Two cues, painted in green in keeping with Apex symbology standards for advisory information, are found on the SVS-enhanced PFD. The first is the flight­path symbol, computed using angle of attack, airspeed and acceleration data from the Apex attitude and heading reference system (AHRS) and the Apex air data module.

Wherever the flightpath symbol is on the PFD—now with the SVS terrain display in the background—is where the aircraft is going to arrive.

When the pilot is setting up an approach, computed flightpath information can be the difference between a smooth arrival and an unstable one. Thus, flying the aircraft flightpath symbol to overlay the flight director command bars is, in essence, using flightpath as the primary input.

Old way vs the flightpath way

Older versions of situational displays offer only positional scales of vertical and horizontal deviation. Pilots must then derive maneuvers to correct for these deviations. Those of us who have flown with these less sophisticated instrument arrays have painful memories of struggling with pitch, roll and power in order to arrive at the end of the runway in a condition from which we could hopefully execute a safe landing.

_TASKS TO PERFORM:_
(1) Summarize the passage on the flightpath symbol in two sentences.
(2) According to the passage on the flightpath symbol, what color are the two cues on the SVS-enhanced PFD?
(3) Continue the passage on the flightpath symbol from its last sentence.

[Dataset entries]
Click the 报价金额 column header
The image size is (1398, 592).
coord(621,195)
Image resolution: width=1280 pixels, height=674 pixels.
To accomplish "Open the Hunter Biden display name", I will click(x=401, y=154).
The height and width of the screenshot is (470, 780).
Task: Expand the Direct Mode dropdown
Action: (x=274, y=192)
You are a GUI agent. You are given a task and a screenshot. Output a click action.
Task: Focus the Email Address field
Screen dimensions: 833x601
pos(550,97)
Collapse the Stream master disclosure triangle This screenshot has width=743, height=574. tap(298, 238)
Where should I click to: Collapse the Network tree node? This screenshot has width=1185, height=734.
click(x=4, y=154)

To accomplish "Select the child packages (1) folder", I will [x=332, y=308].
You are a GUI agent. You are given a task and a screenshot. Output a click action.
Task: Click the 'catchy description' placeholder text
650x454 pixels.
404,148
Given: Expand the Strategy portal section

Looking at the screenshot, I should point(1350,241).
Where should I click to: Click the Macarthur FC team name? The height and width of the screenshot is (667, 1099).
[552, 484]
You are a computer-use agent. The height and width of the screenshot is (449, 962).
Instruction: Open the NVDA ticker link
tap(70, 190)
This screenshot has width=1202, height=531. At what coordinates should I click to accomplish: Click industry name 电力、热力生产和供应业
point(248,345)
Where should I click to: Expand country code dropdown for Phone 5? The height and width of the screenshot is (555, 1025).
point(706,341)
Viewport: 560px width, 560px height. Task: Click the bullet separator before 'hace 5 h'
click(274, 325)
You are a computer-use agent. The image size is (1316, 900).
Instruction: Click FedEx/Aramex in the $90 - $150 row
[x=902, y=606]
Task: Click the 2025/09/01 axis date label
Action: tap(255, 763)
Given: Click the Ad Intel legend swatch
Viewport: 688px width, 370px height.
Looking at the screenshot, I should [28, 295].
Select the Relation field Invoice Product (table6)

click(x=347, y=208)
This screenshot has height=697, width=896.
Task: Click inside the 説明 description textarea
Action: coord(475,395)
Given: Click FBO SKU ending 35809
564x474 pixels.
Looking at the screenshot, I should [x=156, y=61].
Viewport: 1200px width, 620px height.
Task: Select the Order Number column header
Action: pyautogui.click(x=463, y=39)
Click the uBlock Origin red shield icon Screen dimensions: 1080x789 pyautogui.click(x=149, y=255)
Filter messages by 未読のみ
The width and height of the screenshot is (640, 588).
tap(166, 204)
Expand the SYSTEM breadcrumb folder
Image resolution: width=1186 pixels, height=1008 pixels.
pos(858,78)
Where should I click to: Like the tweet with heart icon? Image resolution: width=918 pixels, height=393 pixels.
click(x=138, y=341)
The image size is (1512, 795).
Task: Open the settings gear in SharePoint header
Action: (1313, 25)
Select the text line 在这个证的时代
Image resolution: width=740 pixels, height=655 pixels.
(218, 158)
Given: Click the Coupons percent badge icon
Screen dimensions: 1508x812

_ANSWERS IN ORDER:_
(1) The SVS-enhanced PFD shows green advisory cues, including a flightpath symbol computed from angle of attack, airspeed and acceleration data from the Apex AHRS and air data module, which marks where the aircraft is going to arrive. Flying this symbol onto the flight director command bars makes flightpath the primary input and can help make an approach smooth, whereas older displays offered only positional deviation scales that left pilots to derive corrections themselves.

(2) They are painted in green.

(3)
The 2nd cue in the HUD-based symbology is an acceleration pointer. Also painted in green, it displays acceleration along the longitudinal axis. Wyatt explains that, in essence, the acceleration cue points to where flightpath is going to be. Thus, if we were to reduce power, the acceleration cue would move down, as would the flightpath as soon as the total energy of the aircraft reflected the re­duced power.

Placing the flightpath symbol precisely on the ap­proach end of the runway generates flight director commands that will put the aircraft on the selected profile. Once the path is stabilized, the flight director command bars, flightpath symbol and acceleration cue will all be aligned on the display.

As wind and other exterior forces affect the flight, the path symbol will move, defining the new point on the terrain that will result. In a continuous closed loop process the pilot can repoint the path symbol at the desired location on the terrain, then follow the command bars to adjust the flight controls and achieve the corrected path.

Wyatt compares this sophisticated method of path control with the older one of trial and error. "In the past," he explains, "when we were doing a visual approach, we'd aim the airplane at the runway, then make corrections to the raw site picture for what were really flightpath variations.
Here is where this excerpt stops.